### BRANO DA LEGGERE:
————
In un’epoca tecnologica sempre più avanzata, omologante e contrassegnata dalla perdita di un’identità che si sente sfuggire fagocitata dai ritmi dell’informatica contemporanea, nonché dall’alienazione dell’individuo e suo divorzio dal tessuto sociale, Venanti continua a narrare la realtà – nella maggioranza dei casi entro parametri figurativi – con una successione di impressioni e divagazioni, sconfinando perlopiù nel sogno e nella scomposizione dei particolari. La sua opera si potrebbe configurare come uno straordinario laboratorio d’idee controcorrente, da una parte densamente impregnato di realismo magico, dall’altro squisitamente rinascimentale, tra riviviscenza gotica e simbolismo immateriale, ascrivibile ad uno stile fluido e soprattutto appartenente alla sfera dell’ineffabile.
Se l’unica metodologia capace di trasformare meri giudizi privati in universali giudizi di gusto è rintracciabile nella Poetica di Aristotele, che grazie all’analogia oraziana “ut pictura poesis” era assurta a testo base per ogni considerazione estetica, si potrebbe tentare (senza tuttavia essere obbligati dall’esame di opere singole) di evidenziare alcune tematiche e simboli ricorrenti nei dipinti di Venanti, che al di là di giudizi di valore e gusti personali, sembrano intimamente legate alle sue convinzioni filosofiche, e a fondamento della produzione delle sue opere. A mio avviso, meriterebbero pertanto particolare attenzione i seguenti segni, simboli e soggetti riscontrabili in vari suoi dipinti: il Potere, la Gnosi, la Donna e l’Armatura, tutti elementi che offrono una chiave interpretativa capace di aggregare la sensibilità estetica del pittore perugino.
IL POTERE
“Odio il potere. Chi sale su una sedia m’infastidisce per il solo fatto che si sceglie il piedistallo. Sono stato amico di guevaristi e preti scismatici. Nel gruppo culturale Bonazzi, che sciolsi nel ’74, vissi attimi inebrianti di sfida e protesta. Ma diffido degli aggiustamondo di professione.”
————
### ATTIVITÀ DA SVOLGERE:
1) Quali segni, simboli e soggetti dei dipinti di Venanti meritano particolare attenzione secondo il brano da leggere?
2) Trascrivi dal brano da leggere tutto ciò che va da "Se l’unica metodologia" fino a "del pittore perugino.".
————
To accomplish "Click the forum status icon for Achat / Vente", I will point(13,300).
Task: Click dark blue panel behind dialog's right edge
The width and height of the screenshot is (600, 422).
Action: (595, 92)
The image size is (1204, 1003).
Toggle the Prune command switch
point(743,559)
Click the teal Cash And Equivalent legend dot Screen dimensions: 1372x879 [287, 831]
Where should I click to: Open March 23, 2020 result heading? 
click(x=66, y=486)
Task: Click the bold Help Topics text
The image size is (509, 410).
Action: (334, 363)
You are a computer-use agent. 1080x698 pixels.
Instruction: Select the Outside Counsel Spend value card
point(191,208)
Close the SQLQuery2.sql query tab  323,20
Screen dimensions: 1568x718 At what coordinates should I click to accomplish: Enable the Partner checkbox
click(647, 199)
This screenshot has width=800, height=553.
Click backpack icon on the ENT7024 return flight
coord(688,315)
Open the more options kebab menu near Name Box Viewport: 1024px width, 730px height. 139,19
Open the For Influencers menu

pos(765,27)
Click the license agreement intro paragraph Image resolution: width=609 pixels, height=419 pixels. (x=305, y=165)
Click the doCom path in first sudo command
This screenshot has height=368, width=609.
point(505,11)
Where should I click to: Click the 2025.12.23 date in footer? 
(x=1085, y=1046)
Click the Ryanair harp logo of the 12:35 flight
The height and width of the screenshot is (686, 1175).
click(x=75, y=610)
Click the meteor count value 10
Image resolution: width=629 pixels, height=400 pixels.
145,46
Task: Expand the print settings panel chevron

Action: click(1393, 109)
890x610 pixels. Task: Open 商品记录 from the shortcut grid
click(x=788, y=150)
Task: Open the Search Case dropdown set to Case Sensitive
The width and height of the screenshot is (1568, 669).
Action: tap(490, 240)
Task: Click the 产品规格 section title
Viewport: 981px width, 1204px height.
————
### SOLUZIONI:
1) Il Potere, la Gnosi, la Donna e l'Armatura.

2)
Se l’unica metodologia capace di trasformare meri giudizi privati in universali giudizi di gusto è rintracciabile nella Poetica di Aristotele, che grazie all’analogia oraziana “ut pictura poesis” era assurta a testo base per ogni considerazione estetica, si potrebbe tentare (senza tuttavia essere obbligati dall’esame di opere singole) di evidenziare alcune tematiche e simboli ricorrenti nei dipinti di Venanti, che al di là di giudizi di valore e gusti personali, sembrano intimamente legate alle sue convinzioni filosofiche, e a fondamento della produzione delle sue opere. A mio avviso, meriterebbero pertanto particolare attenzione i seguenti segni, simboli e soggetti riscontrabili in vari suoi dipinti: il Potere, la Gnosi, la Donna e l’Armatura, tutti elementi che offrono una chiave interpretativa capace di aggregare la sensibilità estetica del pittore perugino.